» **Texte affiché**:
À un moment, je plante ma jambe jusqu’à mi-cuisse entre deux blocs de roche. Plus de peur que de mal ! Amusé, le co-randonneur m’aide à m’en extraire, et on se rappelle, que c’était censé être « une sortie romantique ».
Eh bien, à défaut de bouquets de roses, on aura eu des éclats de rire et une bonne dose de souvenirs à ressortir pendant les prochains anniversaires.
L’ascension terminée, nous pensions avoir traversé le plus difficile. Mais s’était sans compter sur le désert de lapiaz au pied de la tour de Famelon. Ces dalles de calcaire naturellement fissurées, forment un labyrinthe de crevasses et de pièges.
J’avais déjà eu l’occasion de traverser un terrain « lapiazé » lors de mon trek autour des Fiz et du désert de platé. En plein été, je ne souviens que ce n’était déjà pas évident. Alors avec de la neige de printemps, je te laisse imaginer. À chaque pas, c’est la loterie : parfois le pied touche du solide, parfois il s’enfonce jusqu’au genou dans une trappe glacée.
On avance en crabe, testant chaque appui avec nos bâtons comme des équilibristes amateurs. Le tout ponctué de quelques jurons étouffés et d’éclats de rire hystériques.
Bon gré, mal gré, nous atteignons enfin le pied de la tour de Famelon, impressionnante sentinelle rocheuse dressée au-dessus des pâturages. Malgré la fatigue et l’humidité, la magie du lieu reste intacte.
Les derniers mètres avant de basculer en versant sud se font dans un mélange d’excitation et de soulagement. Comme par magie, la neige disparaît. Sous nos pieds, le chemin redevient terreux, bordé de crocus et de primevères. La descente en balcon jusqu’au lac Mayen est un vrai plaisir après les efforts précédents.
Peu à peu, le terrain s’adoucit et nous amorçons une descente raide vers ce que nous espérons être la délivrance.

» **À faire**:
1: Citez le passage du récit de randonnée vers la tour de Famelon qui commence par « J’avais déjà eu » et va jusqu'à « une trappe glacée. ».
2: Poursuivez le récit de la randonnée vers la tour de Famelon à partir de l'endroit où il s'arrête.

» **Documents sources**:
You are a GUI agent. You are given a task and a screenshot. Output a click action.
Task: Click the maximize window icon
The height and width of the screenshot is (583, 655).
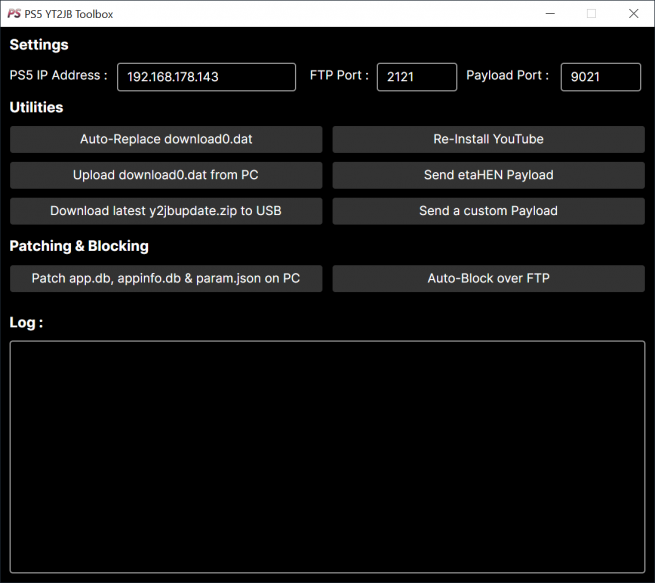click(591, 14)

» **Réponses**:
1:
J’avais déjà eu l’occasion de traverser un terrain « lapiazé » lors de mon trek autour des Fiz et du désert de platé. En plein été, je ne souviens que ce n’était déjà pas évident. Alors avec de la neige de printemps, je te laisse imaginer. À chaque pas, c’est la loterie : parfois le pied touche du solide, parfois il s’enfonce jusqu’au genou dans une trappe glacée.

2:
Après plusieurs heures de marche, je désespère d’arriver enfin au lac et de pouvoir laisser l’herbe chatouiller mes petons endoloris. Le paysage devient plus encaissé, plus secret. Le silence est presque complet, seulement troublé par le craquement de nos pas dans la neige fondue.
Puis, au détour d’une ultime ondulation du terrain… il est là. Le lac Mayen, blotti au creux d’un cirque dominé par la puissante tour de Mayen, nous apparaît d’un coup, comme un trésor caché.
Quand nous atteignons le lac, l’endroit est désert. Sauvage, brut, sans fioritures. Tout ce qu’on aime.
Le miroir d’eau reflète les crêtes encore enneigées. Quelques marmottes sifflent leur présence depuis les pierriers alentours. On s’assoit au bord, fourbus mais heureux. Les pieds dans l’herbe fraîche et ce sentiment d’avoir mérité notre moment. L’effort de la montée rend l’instant encore plus savoureux.
Cette journée de galère s’achève enfin sur une note de pure magie.
Tandis que nous posons notre bivouac, le ciel se pare doucement de couleurs irréelles. Devant nous, les Dents du Midi s’embrasent dans un festival d’ors et de pourpres. À ce moment précis, il n’y a plus que la montagne, le silence, et deux amoureux emmitouflés dans leurs duvets, les yeux écarquillés devant cette beauté brute.
On aurait bien levé nos verres en plastique pour un toast, mais à la place, on se contente de savourer l’instant, en se disant que la vie, parfois, sait offrir des cadeaux plus précieux que n’importe quelle bouteille de champagne.
Jour 2 : Lac de Mayen - Les Mosses
La nuit est fraîche mais clémente. Le matin, réveillés par une lumière douce filtrant sous la toile de tente, nous replions notre bivouac avec une certaine paresse heureuse.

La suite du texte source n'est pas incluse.